Interview with Stephen Wallace of SADD

February 16th, 2011

We interviewed Stephen Wallace, national chairman of SADD (Students Against Destructive Decisions). Wallace shared his thoughts and knowledge regarding underage drinking and the U.S. drinking age law.

AllTreatment: Can you briefly explain who SADD are and what you do for the organization?

Wallace: SADD is the nation’s preeminent peer-to-peer education, prevention, and activism organization focusing on such issues as underage drinking, other drug use, driving, violence, and teen suicide.  I serve SADD as its board chairman and chief executive officer, a volunteer position, overseeing the general operation of the organization in conjunction with its executive director. I also serve as the primary media spokesperson for SADD and run its research programs.

AllTreatment: What are SADDs main goals and beliefs?

Wallace: SADD’s goals are to provide the best information and resources available to young people as they work to educate their peers and keep them safe.

AllTreatment: While underage drinking rates have declined over the years, the problem is clearly still rampant in the United States.

Wallace: According to SADD’s Teen Today research, 63 percent of middle and high school students say they have used alcohol. That is a problem indeed.  But the silver lining is that it also means that 37 percent of middle and high school students have never used alcohol at all. That is a large number and we need to do a better job of getting the word out to kids that there is a healthy, robust peer group out there having a great time without using alcohol or other drugs. Also:

  • The younger a child is when he or she starts to drink, the higher the chances he or she will have alcohol-related problems later in life.
  • Alcohol use by teens affects still-developing cognitive abilities and impairs memory
and learning.
  • Teens that drink are more likely to commit or be the victim of violence (including sexual assault) and to experience depression and suicidal thoughts.
  • Alcohol-related automobile crashes kill thousands of teens each year and injure millions more.

◆ **Exercise data**
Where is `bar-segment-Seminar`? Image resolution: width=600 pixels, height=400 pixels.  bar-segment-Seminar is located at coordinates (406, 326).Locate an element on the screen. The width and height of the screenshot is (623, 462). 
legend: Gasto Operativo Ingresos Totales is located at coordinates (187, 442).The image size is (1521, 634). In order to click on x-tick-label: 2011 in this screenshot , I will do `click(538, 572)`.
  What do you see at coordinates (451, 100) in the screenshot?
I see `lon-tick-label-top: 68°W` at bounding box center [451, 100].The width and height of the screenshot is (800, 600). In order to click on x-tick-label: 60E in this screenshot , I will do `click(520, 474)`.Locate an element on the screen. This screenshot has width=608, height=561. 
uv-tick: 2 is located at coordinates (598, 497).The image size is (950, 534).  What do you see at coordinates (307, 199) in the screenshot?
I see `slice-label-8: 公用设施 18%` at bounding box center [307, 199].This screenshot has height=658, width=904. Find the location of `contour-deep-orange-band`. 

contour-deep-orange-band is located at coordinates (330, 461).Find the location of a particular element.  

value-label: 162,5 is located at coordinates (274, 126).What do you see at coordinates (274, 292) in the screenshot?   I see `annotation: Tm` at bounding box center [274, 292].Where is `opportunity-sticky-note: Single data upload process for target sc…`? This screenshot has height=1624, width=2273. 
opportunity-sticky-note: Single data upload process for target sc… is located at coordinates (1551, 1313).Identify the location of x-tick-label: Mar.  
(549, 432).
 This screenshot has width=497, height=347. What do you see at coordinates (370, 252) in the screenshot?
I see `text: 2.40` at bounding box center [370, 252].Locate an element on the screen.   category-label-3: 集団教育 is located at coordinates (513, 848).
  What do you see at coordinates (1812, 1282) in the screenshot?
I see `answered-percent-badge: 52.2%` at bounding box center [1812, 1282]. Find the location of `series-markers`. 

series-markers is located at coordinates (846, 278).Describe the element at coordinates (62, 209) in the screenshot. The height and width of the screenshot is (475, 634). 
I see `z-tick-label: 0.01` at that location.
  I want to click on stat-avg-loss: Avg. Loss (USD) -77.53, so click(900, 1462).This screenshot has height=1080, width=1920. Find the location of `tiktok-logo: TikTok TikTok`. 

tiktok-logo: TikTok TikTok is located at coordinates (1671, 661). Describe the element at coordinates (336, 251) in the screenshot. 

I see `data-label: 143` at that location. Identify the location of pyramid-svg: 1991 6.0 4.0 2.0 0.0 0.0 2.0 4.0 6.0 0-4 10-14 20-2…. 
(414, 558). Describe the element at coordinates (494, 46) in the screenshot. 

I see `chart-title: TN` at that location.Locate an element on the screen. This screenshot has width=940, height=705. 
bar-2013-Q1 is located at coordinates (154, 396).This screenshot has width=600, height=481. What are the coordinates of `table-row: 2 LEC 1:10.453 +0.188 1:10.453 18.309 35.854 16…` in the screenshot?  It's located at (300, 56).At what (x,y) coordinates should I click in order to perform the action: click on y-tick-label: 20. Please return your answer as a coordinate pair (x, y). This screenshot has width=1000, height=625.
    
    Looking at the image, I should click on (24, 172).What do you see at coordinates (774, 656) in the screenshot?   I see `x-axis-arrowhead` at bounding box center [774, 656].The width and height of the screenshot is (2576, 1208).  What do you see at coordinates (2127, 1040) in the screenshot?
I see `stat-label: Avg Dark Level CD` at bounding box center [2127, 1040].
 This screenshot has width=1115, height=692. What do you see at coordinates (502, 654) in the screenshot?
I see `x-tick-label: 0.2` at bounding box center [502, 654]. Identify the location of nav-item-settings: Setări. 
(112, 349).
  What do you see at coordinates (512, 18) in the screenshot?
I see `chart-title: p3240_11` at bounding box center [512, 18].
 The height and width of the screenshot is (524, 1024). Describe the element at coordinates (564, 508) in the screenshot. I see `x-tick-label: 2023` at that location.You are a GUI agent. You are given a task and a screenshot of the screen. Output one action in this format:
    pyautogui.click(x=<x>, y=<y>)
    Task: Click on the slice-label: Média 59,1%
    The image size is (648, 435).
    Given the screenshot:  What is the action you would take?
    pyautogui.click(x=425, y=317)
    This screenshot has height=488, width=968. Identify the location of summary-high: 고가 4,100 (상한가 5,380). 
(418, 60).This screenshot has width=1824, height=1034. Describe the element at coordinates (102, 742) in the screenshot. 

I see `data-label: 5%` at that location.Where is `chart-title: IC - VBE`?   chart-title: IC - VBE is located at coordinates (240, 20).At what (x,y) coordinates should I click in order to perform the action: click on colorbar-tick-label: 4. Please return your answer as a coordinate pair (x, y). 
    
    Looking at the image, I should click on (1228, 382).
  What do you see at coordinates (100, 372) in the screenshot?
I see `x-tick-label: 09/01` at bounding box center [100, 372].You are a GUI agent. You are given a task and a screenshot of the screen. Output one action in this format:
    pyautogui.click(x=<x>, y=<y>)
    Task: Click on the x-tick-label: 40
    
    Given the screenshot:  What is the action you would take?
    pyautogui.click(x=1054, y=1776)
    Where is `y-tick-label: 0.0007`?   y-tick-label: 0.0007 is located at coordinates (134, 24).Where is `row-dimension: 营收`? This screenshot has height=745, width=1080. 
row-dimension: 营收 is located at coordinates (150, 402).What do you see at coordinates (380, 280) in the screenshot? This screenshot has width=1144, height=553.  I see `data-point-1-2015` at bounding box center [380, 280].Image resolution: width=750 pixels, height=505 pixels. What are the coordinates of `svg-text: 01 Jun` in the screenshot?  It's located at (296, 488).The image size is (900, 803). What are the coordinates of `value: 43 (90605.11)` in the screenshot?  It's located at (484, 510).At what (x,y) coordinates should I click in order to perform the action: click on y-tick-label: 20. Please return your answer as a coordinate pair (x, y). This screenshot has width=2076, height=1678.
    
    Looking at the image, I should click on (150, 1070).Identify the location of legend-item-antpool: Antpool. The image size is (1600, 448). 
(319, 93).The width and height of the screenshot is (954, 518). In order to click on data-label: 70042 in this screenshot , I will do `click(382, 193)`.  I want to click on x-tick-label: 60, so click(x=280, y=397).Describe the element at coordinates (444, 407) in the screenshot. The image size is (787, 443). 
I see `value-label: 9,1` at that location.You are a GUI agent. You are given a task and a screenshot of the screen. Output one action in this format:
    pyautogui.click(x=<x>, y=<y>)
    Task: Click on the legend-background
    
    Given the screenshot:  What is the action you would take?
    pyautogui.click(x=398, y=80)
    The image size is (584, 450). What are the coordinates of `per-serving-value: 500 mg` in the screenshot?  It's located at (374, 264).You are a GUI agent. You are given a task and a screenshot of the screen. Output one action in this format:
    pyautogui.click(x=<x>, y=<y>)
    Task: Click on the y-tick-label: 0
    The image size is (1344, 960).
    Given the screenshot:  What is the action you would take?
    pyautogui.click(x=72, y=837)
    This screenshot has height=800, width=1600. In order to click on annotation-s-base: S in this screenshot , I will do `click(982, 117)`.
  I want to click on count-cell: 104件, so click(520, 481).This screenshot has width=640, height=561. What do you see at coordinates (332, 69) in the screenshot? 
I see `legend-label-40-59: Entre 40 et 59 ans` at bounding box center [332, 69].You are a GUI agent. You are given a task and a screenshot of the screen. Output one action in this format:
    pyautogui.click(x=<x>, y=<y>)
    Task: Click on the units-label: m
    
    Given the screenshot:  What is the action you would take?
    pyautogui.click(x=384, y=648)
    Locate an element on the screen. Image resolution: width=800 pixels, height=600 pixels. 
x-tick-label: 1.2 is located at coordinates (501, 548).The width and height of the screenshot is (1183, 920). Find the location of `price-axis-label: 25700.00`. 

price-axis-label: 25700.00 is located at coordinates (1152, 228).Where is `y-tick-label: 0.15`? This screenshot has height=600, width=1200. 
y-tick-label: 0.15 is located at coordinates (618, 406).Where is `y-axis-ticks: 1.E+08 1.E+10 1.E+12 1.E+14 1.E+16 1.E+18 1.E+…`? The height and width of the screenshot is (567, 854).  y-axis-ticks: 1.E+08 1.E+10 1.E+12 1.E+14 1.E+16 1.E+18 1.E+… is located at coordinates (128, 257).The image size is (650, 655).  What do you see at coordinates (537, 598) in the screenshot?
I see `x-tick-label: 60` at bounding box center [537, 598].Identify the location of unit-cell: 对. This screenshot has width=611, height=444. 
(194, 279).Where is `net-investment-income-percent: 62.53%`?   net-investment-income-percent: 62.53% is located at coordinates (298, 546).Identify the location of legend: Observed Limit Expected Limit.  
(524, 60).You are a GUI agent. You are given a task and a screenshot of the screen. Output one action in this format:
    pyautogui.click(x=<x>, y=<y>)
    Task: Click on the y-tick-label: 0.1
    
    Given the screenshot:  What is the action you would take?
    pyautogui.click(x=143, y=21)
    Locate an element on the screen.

◆ **Check your understanding**
**1.** Reproduce the passage of the SADD interview from "AllTreatment: Can you" up to and including "keep them safe.".
**2.** In the SADD interview, why does Wallace call the finding that 63 percent of middle and high school students have used alcohol something with a silver lining? Answer in one to three sentences.

◆ **Exercise responses**
**1.**
AllTreatment: Can you briefly explain who SADD are and what you do for the organization?

Wallace: SADD is the nation’s preeminent peer-to-peer education, prevention, and activism organization focusing on such issues as underage drinking, other drug use, driving, violence, and teen suicide.  I serve SADD as its board chairman and chief executive officer, a volunteer position, overseeing the general operation of the organization in conjunction with its executive director. I also serve as the primary media spokesperson for SADD and run its research programs.

AllTreatment: What are SADDs main goals and beliefs?

Wallace: SADD’s goals are to provide the best information and resources available to young people as they work to educate their peers and keep them safe.

**2.** The same figure means that 37 percent of middle and high school students have never used alcohol at all. Wallace calls that a large number, which shows a healthy, robust peer group enjoying itself without alcohol or other drugs.